[Items from a dataset]
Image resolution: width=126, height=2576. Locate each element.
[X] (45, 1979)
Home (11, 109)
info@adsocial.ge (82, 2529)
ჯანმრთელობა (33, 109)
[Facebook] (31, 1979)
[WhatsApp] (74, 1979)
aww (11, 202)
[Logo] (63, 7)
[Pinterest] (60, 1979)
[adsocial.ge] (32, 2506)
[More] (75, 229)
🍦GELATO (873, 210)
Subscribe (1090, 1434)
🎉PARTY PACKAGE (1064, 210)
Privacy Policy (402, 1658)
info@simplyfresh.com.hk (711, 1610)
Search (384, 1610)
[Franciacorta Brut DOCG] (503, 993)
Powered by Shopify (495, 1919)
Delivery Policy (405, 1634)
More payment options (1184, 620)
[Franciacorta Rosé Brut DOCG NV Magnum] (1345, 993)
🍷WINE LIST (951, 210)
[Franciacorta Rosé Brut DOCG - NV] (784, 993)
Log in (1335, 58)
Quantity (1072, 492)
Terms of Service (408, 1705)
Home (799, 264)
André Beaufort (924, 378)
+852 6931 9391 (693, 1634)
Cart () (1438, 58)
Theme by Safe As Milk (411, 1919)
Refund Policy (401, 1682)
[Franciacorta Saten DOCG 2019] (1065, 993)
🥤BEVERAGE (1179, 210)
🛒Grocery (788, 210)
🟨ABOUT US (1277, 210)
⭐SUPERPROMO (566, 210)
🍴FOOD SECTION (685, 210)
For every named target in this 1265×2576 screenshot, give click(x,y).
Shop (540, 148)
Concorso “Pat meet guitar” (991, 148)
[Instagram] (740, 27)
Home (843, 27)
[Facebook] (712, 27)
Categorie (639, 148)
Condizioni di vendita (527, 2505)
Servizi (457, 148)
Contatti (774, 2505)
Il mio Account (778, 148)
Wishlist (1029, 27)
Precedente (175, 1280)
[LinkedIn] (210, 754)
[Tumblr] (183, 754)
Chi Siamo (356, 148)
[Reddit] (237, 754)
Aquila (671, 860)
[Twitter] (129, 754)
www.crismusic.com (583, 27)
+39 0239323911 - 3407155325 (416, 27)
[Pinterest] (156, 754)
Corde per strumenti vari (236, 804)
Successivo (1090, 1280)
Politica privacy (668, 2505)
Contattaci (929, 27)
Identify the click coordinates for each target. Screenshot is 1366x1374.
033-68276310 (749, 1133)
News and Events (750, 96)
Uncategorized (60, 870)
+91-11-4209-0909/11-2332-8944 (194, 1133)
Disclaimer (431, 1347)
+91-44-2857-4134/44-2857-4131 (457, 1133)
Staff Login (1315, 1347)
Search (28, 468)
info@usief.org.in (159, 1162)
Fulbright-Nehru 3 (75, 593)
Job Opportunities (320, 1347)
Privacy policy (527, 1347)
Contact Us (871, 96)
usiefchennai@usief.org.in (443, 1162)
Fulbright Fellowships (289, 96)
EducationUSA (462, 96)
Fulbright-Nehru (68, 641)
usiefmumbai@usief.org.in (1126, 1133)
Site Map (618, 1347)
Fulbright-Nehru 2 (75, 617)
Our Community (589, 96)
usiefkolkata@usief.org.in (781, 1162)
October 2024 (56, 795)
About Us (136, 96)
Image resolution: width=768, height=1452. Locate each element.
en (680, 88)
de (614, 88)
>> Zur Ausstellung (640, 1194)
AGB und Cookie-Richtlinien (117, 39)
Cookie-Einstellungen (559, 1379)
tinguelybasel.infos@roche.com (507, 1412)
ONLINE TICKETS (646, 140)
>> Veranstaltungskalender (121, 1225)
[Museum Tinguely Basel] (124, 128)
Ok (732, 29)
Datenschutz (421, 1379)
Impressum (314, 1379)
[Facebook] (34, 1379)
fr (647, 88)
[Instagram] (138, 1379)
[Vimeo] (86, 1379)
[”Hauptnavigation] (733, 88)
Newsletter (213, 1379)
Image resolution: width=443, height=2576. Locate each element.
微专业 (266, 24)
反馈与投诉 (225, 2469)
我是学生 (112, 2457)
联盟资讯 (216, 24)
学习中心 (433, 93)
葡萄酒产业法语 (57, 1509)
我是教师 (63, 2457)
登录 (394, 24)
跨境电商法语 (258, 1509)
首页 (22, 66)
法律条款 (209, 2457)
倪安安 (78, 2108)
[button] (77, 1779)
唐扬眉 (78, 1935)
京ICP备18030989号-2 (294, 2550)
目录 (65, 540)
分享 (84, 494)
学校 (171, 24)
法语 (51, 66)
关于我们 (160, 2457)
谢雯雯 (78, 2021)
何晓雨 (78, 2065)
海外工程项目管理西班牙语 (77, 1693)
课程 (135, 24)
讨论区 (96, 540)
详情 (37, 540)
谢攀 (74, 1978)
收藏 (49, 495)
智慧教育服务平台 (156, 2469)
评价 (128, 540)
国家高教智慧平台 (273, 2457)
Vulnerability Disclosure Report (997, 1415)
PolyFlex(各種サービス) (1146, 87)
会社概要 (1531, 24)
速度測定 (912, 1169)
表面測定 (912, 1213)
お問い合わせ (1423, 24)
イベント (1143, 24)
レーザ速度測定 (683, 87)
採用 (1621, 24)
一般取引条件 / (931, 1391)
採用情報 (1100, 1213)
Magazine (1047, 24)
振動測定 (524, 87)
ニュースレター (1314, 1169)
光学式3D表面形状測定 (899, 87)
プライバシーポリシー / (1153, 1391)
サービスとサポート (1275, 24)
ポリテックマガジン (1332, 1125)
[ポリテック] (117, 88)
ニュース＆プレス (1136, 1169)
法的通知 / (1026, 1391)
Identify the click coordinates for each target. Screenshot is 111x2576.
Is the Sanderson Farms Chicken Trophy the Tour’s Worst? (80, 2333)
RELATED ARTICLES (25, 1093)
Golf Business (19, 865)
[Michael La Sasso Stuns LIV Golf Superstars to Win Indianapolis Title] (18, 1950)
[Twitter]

Work to complete: Find the word "element" in the entries, and copy every line it shows up in.

Reply to the exercise:
Image resolution: width=126, height=2576. Locate each element.
Image resolution: width=768, height=1452. Locate each element.
Image resolution: width=443, height=2576. Locate each element.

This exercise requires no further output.